### [Document excerpt]
• • • •
The motivation for this blog post came from reading an article today touting the meme that cloud computing is coming. That’s the message from Sarah Perez over on Read/Write Web. The “classic geek” (which presumably includes many of the folks reading this on Planet PHP) will no longer be the ones “working with the CEOs to execute the vision and direction via information technology,” according to Sarah.

Presumably because the companies will have gone bust from a lack of good leadership. Something we’ve seen before, and will see again.

The successful IT departments in the sort of larger organisations that can provide food and shelter for your true “classic geek” have been part of the business for the last decade, if not longer. Before we had the sexy CTO and CIO titles, there were IT Managers and Operations Managers who did all this stuff with little fan-fare and trumpet blowing. They did it on a budget, so they had to have financial management skills. They managed staff, so they had to have people skills. They delivered results, so they had to have project management skills. They made sure the business could do its job, so they had to have quality assurance skills. They implemented approaches such as ITIL and more lately CoBIT to ensure that the IT department was aligned to the business and relevant regulation. And they did this whilst still groking computers. In fact, they did this because they groked computers.

I’ve seen this sort of nonsense before when Java came on the scene, and the rise of the Web 2.0 blogger means I’m seeing it again. “Everything is new, everything is different; the old skills and the old lessons no longer apply, so don’t bother learning them” – that is the seductive siren call. Any student of management history can trace this echo back hundreds if not thousands of years. The core skills of good governance – direction, organisation and supervision – have not changed. You can read the works of Confucius from over two thousand years ago, and the principles behind the lessons for the leaders of the time are no different than the principles behind the lessons for the leaders of today. Practices have changed, but not principles.
• • • •
### [Collected material]
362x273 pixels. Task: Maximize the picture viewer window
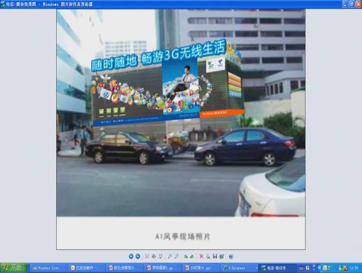pos(351,4)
• • • •
### [What you will do]
a. List every kind of skill that the blog post says the IT Managers and Operations Managers had to have.
b. Reproduce the passage of the blog post starting at "The motivation for" and ending at "according to Sarah.".
c. Summarize the blog post in two sentences.
The material placed after the blog post comes from a separate source.

### [Solutions by task]
a.
- Financial management skills
- People skills
- Project management skills
- Quality assurance skills

b.
The motivation for this blog post came from reading an article today touting the meme that cloud computing is coming. That’s the message from Sarah Perez over on Read/Write Web. The “classic geek” (which presumably includes many of the folks reading this on Planet PHP) will no longer be the ones “working with the CEOs to execute the vision and direction via information technology,” according to Sarah.

c. The blog post disputes an article's claim that the "classic geek" will no longer help CEOs execute their vision through information technology, noting that IT Managers and Operations Managers long handled budgets, staff, projects, quality, and business alignment because they understood computers. It argues that claims that old skills no longer apply recur throughout history, while the core principles of good governance (direction, organisation, and supervision) have not changed even though practices have.